Commerce chief suggested coronavirus would be great for American business
By Newser Editors,  Newser Staff
Posted Jan 31, 2020 6:09 AM CST
Updated Jan 31, 2020 6:45 AM CST
Commerce Secretary Wilbur Ross, front, and Treasury Secretary Steven Mnuchin in a file photo.   (AP Photo/Patrick Semansky)

(Newser) – In an interview Thursday, commerce chief Wilbur Ross saw a silver lining in the quickly spreading coronavirus. While saying he didn't "want to talk about a victory lap over a very unfortunate, very malignant disease," Ross nonetheless said he thought it would help the US by convincing wary employers to shift production here from China. Ross' own department later echoed the sentiment: "As Secretary Ross made clear the first step is to bring the virus under control and help the victims of this disease," said a spokesperson, per the BBC. "It is also important to consider the ramifications of doing business with a country that has a long history of covering up real risks to its own people and the rest of the world." But Ross is taking plenty of criticism, including from health officials who say his comments could encourage under-reporting:

  • "With this kind of new disease, you want as much openness as you can," said Georges Benjamin, executive director of the American Public Health Association, per the Washington Post. "If you suppress that openness, which this will do, then you absolutely make it worse and more people will get sick, and more people will die."

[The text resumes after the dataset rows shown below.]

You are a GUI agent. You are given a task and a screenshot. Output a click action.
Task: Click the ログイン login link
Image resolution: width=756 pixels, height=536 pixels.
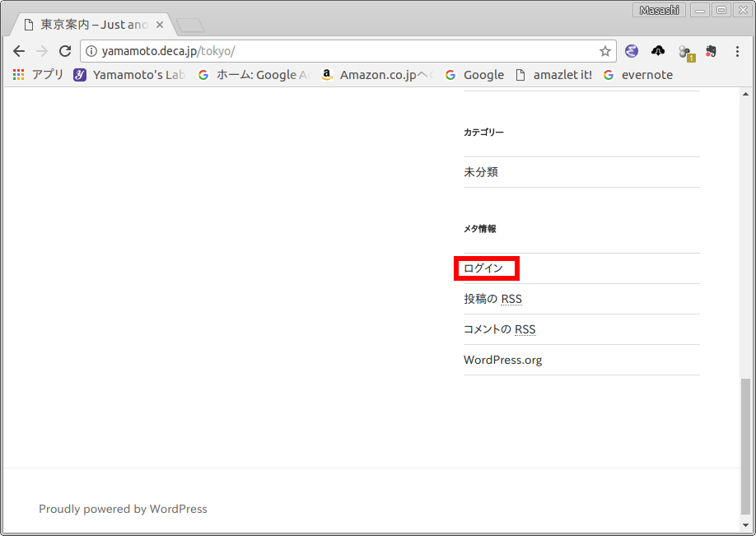483,268
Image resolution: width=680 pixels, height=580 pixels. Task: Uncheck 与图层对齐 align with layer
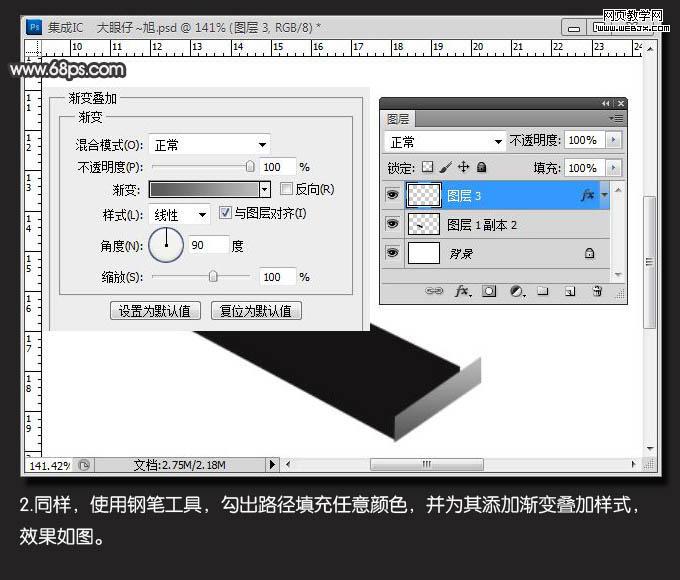(225, 213)
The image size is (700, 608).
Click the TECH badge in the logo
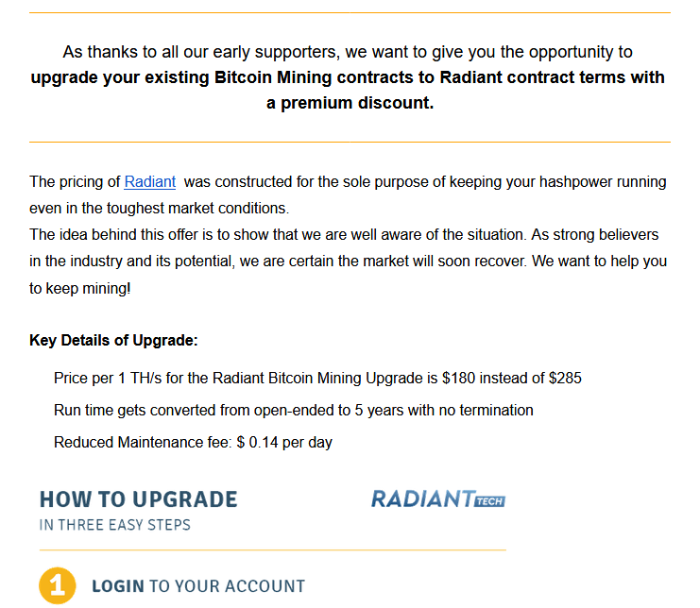[x=489, y=502]
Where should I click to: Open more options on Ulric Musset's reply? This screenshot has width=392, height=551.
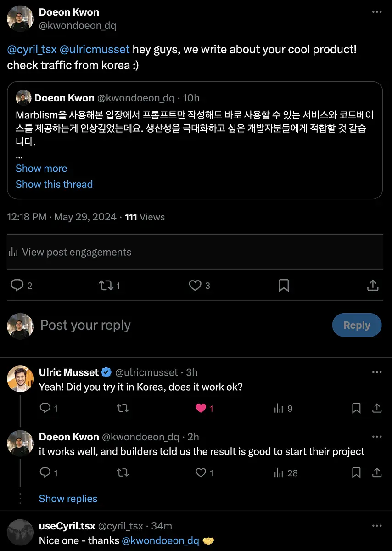pos(376,372)
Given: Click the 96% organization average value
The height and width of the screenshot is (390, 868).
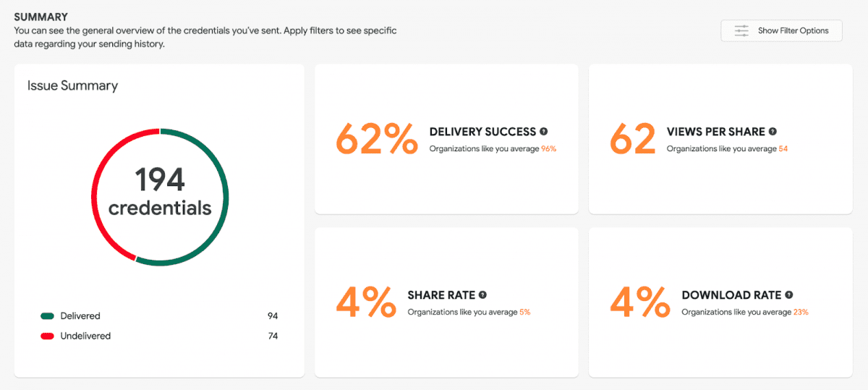Looking at the screenshot, I should click(x=548, y=149).
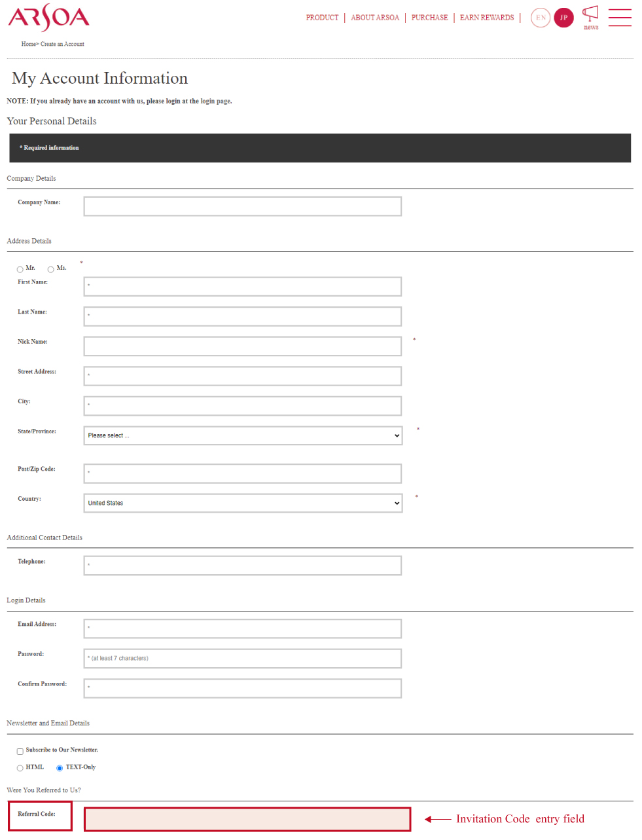Click into the Email Address field

pos(243,629)
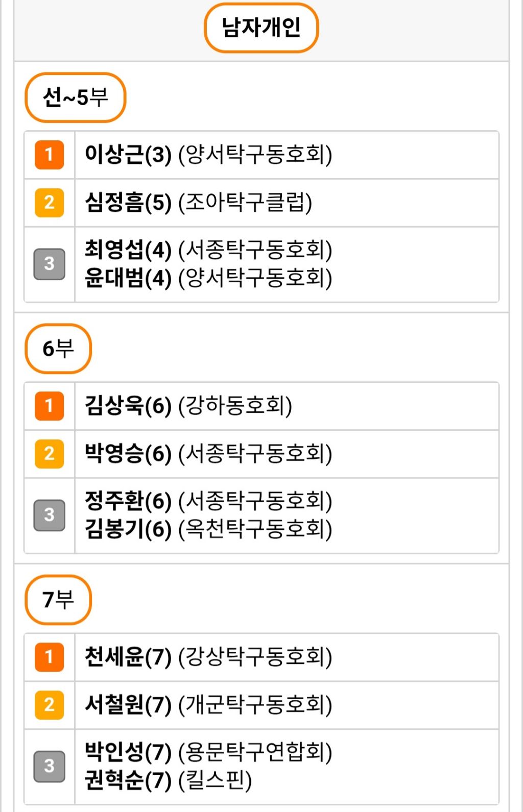This screenshot has width=523, height=812.
Task: Click 1st place badge in 선~5부
Action: pos(49,155)
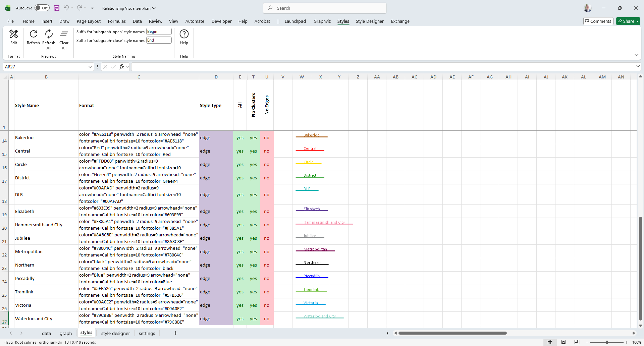
Task: Open the Style Designer ribbon tab
Action: [369, 21]
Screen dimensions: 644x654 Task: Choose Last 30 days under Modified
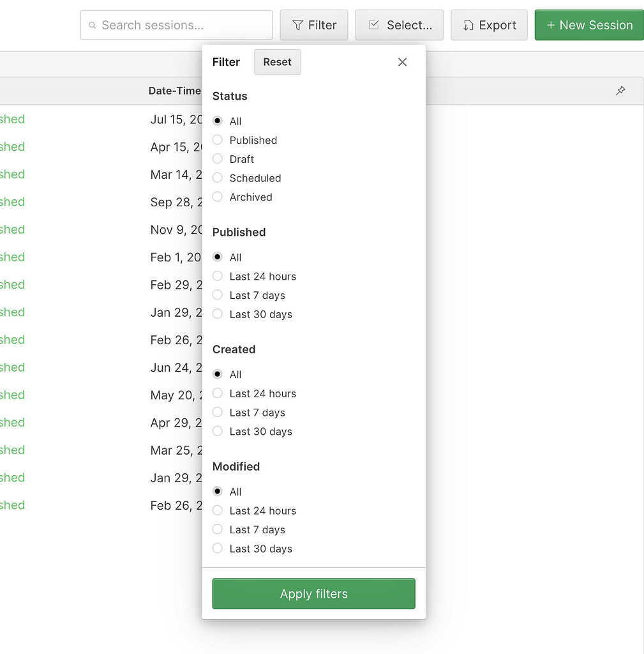217,549
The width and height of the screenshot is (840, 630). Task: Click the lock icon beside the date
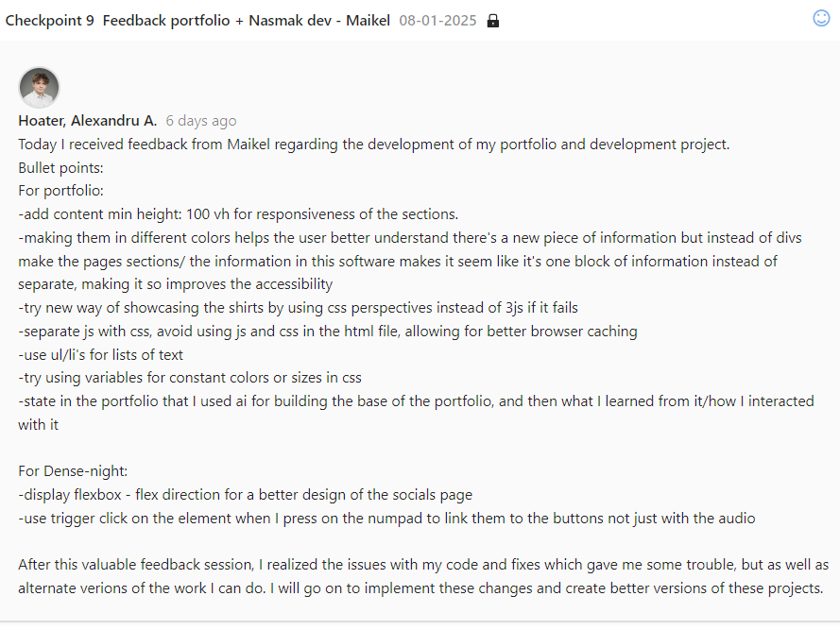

  • His comments "rest on a misunderstanding of how infectious diseases are transmitted," said Sandro Galea, dean of the School of Public Health at Boston University. "Public officials have to communicate in an informed manner that educates the public and moves us towards an understanding of what actually generates help," Galea said. "A comment like this achieves the exact opposite purpose."
  • As for the business angle, Simon Baptist of the Economic Intelligence Unit though the comments were "weird." He elaborates: "Companies are not going to make serious and long-term investment decisions on the basis of an outbreak of a disease that might last three to six months."
(The State Department is warning Americans not to travel to China.)